I’ve been looking for lighter reads and turned back to the Bernie Rhodenbarr series by Lawrence Block, Bernie is a burglar and bookseller who has a terrible knack of getting embroiled in murders. It’s funny, warm and has lots of clever genre references for the crime fiction fan.

Carl Hiaasen’s new novel Squeeze Me was great fun, even if it does show the perils of addressing topical issues. It’s about murder and corruption (and pythons on the loose!) around the Winter White House in Florida, but as it portrays a world which is both post-Covid and has a Trump presidency it already feels like another era.

The latest Val McDermid novel featuring Karen Pirie, Still Life, is a police procedural which is more escapism than realism, as the cold case detective jets off around Europe to solve two crimes which link art, reinvention and disappearing suspects.

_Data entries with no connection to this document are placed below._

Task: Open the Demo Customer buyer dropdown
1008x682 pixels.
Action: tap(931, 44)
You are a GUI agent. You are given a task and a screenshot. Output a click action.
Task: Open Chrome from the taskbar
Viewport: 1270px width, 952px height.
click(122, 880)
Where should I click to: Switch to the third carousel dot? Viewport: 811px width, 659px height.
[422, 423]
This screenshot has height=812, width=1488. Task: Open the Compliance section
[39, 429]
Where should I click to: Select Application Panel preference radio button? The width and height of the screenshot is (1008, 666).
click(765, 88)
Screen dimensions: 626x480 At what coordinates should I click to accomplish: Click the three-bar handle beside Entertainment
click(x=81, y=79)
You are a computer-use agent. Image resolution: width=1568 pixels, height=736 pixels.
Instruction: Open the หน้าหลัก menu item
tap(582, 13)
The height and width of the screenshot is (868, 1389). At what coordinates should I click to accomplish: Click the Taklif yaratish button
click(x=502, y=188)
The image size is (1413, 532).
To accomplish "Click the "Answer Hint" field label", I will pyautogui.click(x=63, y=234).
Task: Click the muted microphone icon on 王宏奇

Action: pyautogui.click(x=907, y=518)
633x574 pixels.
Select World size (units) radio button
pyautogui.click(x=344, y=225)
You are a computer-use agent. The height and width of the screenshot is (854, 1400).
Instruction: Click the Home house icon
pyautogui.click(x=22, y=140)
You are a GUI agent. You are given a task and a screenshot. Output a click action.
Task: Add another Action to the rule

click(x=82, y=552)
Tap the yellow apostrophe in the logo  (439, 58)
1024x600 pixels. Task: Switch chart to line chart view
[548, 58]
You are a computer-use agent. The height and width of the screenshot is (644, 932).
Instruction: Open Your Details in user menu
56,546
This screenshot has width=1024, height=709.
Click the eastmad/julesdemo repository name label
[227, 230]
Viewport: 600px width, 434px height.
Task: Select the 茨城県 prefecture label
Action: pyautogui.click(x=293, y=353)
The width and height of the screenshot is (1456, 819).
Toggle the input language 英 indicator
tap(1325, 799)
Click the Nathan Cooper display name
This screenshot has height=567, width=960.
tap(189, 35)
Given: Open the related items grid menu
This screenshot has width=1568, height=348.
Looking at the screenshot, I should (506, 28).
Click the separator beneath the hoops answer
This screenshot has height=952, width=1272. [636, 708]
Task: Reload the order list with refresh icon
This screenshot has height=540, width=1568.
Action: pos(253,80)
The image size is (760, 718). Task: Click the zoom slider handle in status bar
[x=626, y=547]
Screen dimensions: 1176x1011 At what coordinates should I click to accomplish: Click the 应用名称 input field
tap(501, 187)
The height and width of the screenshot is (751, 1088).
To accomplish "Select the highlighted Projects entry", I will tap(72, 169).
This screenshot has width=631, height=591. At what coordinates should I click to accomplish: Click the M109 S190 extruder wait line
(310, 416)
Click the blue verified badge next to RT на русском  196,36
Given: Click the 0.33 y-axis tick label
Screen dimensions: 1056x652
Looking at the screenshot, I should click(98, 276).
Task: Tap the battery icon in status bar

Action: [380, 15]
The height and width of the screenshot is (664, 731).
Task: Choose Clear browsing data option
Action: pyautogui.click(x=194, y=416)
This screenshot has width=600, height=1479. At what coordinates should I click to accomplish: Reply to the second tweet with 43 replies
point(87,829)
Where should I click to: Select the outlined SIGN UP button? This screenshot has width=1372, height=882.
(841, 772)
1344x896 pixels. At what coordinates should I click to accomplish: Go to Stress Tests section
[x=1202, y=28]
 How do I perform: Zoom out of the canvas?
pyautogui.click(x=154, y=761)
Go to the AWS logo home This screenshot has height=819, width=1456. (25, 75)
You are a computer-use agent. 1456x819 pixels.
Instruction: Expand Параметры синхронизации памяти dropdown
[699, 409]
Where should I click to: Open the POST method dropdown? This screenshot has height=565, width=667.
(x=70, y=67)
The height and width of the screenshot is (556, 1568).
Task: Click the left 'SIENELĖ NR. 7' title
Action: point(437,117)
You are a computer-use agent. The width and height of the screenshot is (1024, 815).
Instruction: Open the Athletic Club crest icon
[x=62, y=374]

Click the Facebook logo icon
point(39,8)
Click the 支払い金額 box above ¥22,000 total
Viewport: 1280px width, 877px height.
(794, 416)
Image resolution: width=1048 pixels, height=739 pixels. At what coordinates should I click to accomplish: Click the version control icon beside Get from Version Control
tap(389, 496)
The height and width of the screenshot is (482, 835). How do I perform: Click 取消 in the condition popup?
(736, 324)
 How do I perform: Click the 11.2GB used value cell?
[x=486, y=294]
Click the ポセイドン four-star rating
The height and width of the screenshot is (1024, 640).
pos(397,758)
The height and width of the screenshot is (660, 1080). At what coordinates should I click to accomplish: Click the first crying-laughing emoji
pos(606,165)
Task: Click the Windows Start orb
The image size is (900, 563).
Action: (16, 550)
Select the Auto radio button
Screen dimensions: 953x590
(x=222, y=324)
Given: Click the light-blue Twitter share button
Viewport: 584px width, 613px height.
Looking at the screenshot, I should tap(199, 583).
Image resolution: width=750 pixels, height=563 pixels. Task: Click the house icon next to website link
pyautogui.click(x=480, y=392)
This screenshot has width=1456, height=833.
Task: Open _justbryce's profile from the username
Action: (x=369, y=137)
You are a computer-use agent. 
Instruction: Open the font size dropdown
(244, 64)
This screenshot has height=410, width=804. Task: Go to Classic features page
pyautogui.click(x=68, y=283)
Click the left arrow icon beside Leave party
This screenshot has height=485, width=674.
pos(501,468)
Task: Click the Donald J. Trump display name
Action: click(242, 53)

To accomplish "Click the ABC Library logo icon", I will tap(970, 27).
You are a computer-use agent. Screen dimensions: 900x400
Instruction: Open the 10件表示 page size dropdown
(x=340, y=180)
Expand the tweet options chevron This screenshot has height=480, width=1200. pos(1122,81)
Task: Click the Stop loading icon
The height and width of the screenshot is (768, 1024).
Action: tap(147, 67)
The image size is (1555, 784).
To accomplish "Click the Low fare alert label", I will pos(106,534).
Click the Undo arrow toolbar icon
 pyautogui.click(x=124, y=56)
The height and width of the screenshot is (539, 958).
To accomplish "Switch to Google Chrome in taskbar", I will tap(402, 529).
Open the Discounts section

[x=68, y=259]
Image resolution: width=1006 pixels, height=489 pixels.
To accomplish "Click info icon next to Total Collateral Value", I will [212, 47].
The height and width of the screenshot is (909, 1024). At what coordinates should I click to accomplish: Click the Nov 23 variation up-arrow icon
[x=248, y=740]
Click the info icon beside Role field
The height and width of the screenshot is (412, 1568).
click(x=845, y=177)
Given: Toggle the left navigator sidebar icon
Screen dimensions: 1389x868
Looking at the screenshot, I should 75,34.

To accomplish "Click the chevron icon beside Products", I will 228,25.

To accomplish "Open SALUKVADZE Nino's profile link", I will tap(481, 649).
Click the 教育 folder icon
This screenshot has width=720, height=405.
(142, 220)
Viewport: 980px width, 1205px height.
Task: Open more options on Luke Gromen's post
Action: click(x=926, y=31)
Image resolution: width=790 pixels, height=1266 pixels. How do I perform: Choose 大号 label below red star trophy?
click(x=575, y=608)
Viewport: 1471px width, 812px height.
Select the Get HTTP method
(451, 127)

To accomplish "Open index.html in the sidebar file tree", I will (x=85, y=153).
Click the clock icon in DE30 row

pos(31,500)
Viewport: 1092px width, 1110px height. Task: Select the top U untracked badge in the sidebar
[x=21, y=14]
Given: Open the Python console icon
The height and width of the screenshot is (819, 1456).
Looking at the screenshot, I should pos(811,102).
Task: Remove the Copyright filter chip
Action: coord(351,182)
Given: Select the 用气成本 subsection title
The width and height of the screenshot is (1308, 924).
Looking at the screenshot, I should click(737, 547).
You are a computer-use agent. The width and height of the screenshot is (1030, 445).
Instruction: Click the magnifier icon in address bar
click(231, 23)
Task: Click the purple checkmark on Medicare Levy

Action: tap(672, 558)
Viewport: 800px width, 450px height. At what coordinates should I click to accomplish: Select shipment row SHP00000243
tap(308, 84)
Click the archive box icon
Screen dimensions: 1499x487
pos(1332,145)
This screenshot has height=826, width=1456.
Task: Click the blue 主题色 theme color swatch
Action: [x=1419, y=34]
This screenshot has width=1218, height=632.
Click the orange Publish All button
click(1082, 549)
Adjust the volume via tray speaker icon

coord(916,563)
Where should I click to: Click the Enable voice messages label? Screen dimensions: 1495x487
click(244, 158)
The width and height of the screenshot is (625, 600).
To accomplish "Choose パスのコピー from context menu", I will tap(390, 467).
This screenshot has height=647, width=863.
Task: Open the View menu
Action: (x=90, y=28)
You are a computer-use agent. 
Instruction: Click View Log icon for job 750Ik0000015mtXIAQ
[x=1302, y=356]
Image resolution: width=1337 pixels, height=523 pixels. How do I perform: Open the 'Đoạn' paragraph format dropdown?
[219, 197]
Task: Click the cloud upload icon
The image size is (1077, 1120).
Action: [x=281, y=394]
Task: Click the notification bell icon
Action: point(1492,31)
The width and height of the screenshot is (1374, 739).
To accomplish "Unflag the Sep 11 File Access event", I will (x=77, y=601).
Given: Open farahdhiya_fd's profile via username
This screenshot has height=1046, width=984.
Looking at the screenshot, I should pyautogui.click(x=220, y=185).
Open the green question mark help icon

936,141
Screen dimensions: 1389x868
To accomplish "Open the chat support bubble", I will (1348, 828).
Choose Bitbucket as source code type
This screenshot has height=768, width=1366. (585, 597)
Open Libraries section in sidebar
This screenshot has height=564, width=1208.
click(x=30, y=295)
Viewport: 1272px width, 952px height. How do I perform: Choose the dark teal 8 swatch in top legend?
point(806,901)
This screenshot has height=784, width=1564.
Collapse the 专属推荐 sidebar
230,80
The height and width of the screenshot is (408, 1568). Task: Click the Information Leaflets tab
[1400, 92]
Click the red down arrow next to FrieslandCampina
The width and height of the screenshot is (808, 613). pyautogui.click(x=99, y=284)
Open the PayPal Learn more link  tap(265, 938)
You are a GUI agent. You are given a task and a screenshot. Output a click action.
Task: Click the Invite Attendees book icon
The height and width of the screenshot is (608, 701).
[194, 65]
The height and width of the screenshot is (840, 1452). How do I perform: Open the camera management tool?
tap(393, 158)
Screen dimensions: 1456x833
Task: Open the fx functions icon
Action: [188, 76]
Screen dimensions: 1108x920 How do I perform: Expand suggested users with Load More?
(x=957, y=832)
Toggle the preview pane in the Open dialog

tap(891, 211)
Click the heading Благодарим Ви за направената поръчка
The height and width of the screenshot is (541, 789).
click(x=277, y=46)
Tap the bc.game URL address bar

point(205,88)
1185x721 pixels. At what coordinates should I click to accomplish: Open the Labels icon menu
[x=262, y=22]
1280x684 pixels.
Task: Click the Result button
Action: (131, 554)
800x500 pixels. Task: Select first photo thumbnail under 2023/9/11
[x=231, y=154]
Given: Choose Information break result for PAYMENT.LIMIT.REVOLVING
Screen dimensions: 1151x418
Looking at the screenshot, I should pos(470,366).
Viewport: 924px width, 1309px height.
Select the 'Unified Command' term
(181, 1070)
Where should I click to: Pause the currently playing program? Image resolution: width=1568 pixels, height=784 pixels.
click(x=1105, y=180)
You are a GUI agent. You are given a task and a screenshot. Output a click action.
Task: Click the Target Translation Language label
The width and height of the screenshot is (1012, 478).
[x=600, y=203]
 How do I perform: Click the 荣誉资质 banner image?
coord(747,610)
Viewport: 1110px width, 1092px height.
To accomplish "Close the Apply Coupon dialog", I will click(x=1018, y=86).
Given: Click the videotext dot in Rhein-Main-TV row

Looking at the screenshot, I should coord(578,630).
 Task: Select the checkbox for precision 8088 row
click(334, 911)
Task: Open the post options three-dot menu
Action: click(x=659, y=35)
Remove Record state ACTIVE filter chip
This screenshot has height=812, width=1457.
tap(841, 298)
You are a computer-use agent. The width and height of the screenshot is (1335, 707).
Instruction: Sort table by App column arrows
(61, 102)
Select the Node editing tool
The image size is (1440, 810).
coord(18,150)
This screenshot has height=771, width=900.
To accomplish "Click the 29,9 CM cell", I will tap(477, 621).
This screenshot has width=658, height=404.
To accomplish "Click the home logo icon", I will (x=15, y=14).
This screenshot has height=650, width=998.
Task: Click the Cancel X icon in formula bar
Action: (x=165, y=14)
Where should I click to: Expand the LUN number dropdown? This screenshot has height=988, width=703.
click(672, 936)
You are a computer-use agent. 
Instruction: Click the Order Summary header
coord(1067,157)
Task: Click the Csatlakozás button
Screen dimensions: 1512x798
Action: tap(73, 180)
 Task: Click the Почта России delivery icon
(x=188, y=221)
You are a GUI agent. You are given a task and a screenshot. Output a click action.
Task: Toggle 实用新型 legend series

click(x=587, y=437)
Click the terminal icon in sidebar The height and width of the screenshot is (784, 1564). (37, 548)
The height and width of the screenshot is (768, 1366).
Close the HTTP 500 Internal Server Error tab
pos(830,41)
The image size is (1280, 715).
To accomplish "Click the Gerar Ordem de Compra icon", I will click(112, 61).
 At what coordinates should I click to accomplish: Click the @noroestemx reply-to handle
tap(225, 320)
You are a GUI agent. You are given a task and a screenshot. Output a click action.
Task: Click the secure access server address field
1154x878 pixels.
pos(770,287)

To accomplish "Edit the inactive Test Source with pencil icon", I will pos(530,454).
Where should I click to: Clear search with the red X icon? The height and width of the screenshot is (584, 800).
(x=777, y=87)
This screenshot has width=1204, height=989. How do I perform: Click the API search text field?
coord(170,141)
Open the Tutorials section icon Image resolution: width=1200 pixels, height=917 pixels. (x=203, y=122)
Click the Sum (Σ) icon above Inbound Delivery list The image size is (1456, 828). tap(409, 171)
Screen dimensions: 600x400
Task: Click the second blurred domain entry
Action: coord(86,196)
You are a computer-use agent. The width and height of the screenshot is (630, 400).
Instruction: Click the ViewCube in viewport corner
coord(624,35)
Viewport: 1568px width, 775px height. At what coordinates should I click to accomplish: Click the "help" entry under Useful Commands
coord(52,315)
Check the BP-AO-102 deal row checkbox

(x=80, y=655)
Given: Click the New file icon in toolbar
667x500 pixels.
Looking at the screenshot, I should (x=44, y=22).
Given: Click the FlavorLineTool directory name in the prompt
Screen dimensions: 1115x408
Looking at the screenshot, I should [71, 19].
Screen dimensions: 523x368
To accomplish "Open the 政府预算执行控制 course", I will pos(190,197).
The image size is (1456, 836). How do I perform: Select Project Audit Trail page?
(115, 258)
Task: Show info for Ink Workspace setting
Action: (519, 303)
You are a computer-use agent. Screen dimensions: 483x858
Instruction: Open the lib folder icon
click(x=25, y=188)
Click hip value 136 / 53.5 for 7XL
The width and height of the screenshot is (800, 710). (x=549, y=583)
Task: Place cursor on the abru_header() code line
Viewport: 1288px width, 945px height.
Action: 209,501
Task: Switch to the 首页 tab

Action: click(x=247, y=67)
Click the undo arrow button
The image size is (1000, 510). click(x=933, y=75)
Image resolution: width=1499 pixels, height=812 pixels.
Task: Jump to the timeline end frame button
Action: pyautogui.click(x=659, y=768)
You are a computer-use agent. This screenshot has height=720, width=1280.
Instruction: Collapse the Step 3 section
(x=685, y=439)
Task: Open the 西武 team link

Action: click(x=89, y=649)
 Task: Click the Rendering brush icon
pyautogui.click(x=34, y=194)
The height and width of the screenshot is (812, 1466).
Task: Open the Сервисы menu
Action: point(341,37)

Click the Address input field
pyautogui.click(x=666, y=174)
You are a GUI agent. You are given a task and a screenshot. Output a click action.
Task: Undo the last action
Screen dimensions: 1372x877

Earlier in the year I enjoyed the atmospheric 1970s-set tartan noir Bobby March Will Live Forever by Alan Parks, which finds Glasgow in the midst of a heatwave as detectives race to find a missing child. The Recovery of Rose Gold by Stephanie Wrobel is a tense and darkly comic cat-and-mouse thriller about a young woman rebuilding her life and the return of the mother who abused her.

The Sandpit by Nicholas Shakespeare is interesting if you like a thriller with more of a literary feel. It’s a tale of espionage and corruption among the parents at an exclusive Oxford prep school. It has both an international flavour and a claustrophobic sense of the tight-knit world of privilege.

I’ve loved the Damien Seeker novels by SG MacLean, crime novels featuring a spymaster in Cromwell’s England. They are are rich in atmosphere and adventure, while also asking complex questions about conviction and commitment. So it was bittersweet to read The House of Lamentations, the final book in the series. I can’t wait to see what MacLean does next!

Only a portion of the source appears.